だけどこの、胸を張ってそう言う神は、私にそんな甘えを許してはくれないらしい。



さっき私は確かに自分の希望を言った。いっそこのまま死んだことにしてほしいと。だけどそれをスルーしたのは、この傲慢な神がどうしても私が、運命に抗い幸福にならなければいけないと思っているからだ。
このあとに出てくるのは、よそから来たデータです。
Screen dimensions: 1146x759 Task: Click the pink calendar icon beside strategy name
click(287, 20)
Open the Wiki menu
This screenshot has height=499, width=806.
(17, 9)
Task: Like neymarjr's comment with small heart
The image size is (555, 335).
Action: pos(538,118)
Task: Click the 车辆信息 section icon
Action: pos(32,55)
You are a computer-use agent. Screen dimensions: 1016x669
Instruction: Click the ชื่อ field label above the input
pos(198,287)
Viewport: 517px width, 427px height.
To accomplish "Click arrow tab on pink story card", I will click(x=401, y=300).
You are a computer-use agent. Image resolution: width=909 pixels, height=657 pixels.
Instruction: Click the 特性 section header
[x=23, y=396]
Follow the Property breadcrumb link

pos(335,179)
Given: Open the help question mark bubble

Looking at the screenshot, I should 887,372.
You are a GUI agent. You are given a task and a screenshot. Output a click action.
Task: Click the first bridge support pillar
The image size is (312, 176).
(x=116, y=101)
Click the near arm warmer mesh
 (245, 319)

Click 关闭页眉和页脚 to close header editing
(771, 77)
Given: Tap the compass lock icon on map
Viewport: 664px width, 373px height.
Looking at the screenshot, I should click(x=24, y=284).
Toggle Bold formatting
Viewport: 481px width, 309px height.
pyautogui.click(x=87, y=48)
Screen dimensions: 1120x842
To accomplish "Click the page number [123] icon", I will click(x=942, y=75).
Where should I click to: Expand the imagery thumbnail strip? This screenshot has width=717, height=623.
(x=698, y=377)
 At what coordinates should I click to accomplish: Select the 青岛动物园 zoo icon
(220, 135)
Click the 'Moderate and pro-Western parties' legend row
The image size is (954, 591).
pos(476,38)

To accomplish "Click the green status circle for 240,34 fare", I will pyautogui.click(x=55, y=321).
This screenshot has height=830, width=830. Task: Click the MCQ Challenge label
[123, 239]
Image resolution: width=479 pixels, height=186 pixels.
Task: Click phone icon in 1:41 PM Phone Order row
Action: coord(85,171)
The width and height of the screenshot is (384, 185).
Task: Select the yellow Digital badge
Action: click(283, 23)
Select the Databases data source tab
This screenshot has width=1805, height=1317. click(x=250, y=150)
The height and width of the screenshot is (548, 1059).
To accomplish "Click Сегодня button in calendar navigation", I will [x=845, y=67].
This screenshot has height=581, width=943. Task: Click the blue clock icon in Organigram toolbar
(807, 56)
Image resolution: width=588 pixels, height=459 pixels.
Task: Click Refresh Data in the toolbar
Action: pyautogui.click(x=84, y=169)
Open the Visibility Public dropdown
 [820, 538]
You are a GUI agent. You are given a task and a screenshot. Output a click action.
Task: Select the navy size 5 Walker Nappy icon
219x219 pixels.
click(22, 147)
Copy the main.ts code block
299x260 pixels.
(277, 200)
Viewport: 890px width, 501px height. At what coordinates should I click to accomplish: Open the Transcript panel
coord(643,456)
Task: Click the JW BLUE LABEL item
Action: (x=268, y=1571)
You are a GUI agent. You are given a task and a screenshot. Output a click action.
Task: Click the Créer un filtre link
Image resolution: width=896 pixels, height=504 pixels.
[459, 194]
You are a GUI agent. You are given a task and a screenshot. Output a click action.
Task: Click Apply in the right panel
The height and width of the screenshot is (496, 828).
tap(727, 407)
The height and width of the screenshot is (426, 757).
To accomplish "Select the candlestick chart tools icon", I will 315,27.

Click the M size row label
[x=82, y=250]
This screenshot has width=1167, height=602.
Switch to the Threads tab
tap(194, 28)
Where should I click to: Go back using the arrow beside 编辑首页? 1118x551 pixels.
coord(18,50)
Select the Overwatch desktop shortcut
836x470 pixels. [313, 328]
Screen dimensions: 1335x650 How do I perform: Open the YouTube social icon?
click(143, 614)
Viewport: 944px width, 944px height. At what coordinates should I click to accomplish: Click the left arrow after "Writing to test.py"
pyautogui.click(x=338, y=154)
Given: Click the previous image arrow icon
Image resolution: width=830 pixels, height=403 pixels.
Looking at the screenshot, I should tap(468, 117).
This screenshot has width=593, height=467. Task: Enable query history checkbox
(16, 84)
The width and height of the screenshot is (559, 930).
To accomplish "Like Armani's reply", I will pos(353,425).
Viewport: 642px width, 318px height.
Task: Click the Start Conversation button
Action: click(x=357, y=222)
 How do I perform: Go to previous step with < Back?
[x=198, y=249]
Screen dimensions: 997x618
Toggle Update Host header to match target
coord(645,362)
まるで駒遊びのよう。神の作った世界で、私は唯一思い通りにならない。その駒をどれだけ自分の思い通りにできるか、この神は新たなゲームに夢中になっているらしい。




ーーーふざけんなよ。




「じゃあ、魔法が使えるようになりたい。」


「それは無理だ。」




即答かよ。見つめあった目は当たり前だとばかりにふんぞり返っている。アンタの存在自体が魔法みたいなもんなくせに?



「魔法が使いたければ我がやってやろう。お前はただの人間。魔法に適正もなければ耐えうる力もないからな!」


「じゃあ、神を殺す魔法を自分にかけてよ。」


「よかろう。おおっ!あぶなっ。引っ掛かるところだった!」




……ほんとに、この世界の神がこれって、やっぱりこの世界終わってるんじゃない?